The first reason would be that the nuclear war threat is gone forever. All concerns about that should be the worries of our grandmothers and grandfathers who have lived in the times of Cold War tensions. The contemporary age, the XXI century is the century of peace. We have finally achieved the “age of trade”, as many representatives of liberal paradigm promised us.

The second argument why people abstain from the nuclear agenda is that it is very much focused on the scientific, technical and expertise part of the subject. We are more likely to understand the importance of such topics as climate change, rise of extremism, radicalism, but still think that nuclear weapons topic is a closed-off one. And there is no surprise – this is a governmental business, not the one of the people.

There is another major point - the third reason why we stay indifferent to the topic. It is now addressed to those nations that still have neither signed nor ratified the Comprehensive Test-Ban Treaty. It is the matter of security. “How could we develop the nuclear weapons if we wouldn’t test them.

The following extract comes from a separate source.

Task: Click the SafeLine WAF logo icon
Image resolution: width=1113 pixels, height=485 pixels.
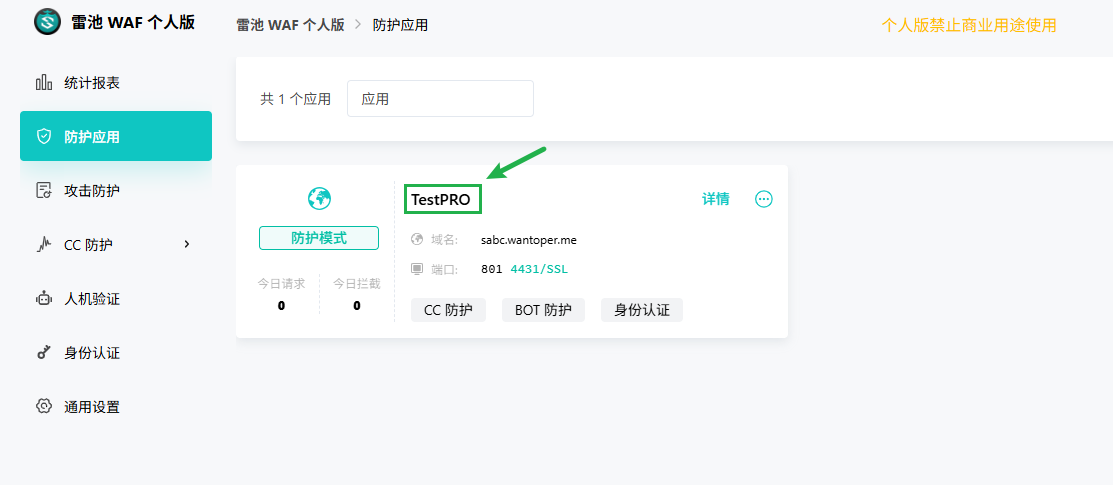Action: (x=47, y=22)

It undermines the national security of the United States!” – I heard once from a U.S. Congressman over lunch in Washington D.C., when I asked him, with all the curiosity I had, why the United States Congress is still negative to such a fair treaty. It is one thing, when the opinion of the government is skeptical to the Treaty. But it is a totally different matter when it is the lack of needed education among the public, the population of a country that still is unsure whether they want to join the society of states that have already determined for themselves the nuclear weapon-free future once and forever.

And this is the time when we face the need to challenge the first two reasons why there is lack of strong and define support of CTBT in certain countries of the world. We have to solve the first two reasons to get to the third reason – and once we get there, it will be a matter of days for CTBT to be signed and ratified. For once again we will all become the witnesses of how education, openness and transparency make dramatic positive changes in the ways we think and live.

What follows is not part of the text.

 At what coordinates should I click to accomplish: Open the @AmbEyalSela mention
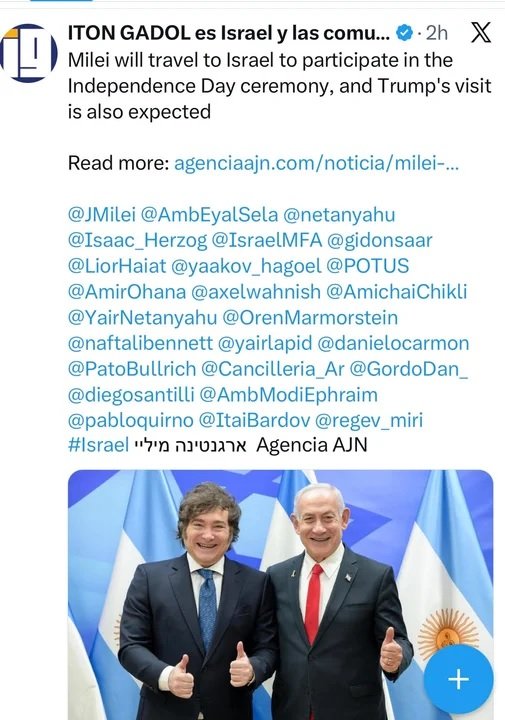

At the American Geophysical Union meeting in 2016 which I had the honor to participate in as the CTBTO Youth Group member I heard the phrase that I still remember very well and believe in. It is “We need to take science out of the laboratories, bookshelves and bring it into the public”. The true words that are clear to me once I have experienced the power of science at that meeting. It was one of the world’s largest scientific congregations. Imagine the spirit that ruled over the Moscone center over the week we were there. The brightest minds of the Earth discussing the results of their researches. And how positive was the atmosphere inside, how friendly and eager to teach, to share what they know, to educate. That’s when one realizes that scientists are not usually in the way we imagine them – grumpy, selfish, plunged into their thoughts and not happy to interact with the outsiders. Those who think like that don’t know what scientists are like. And once you approach them and ask the most primitive to your mind questions but the ones that need to be asked to give you a clear understanding of the topic – this is when you start building the bridge between the two continents. The continent of science and the continent of public. And we desperately need these bridges nowadays as once we transmit the information from the scientific world into the public we create the foundation for new discussions, new concerns, new ideas.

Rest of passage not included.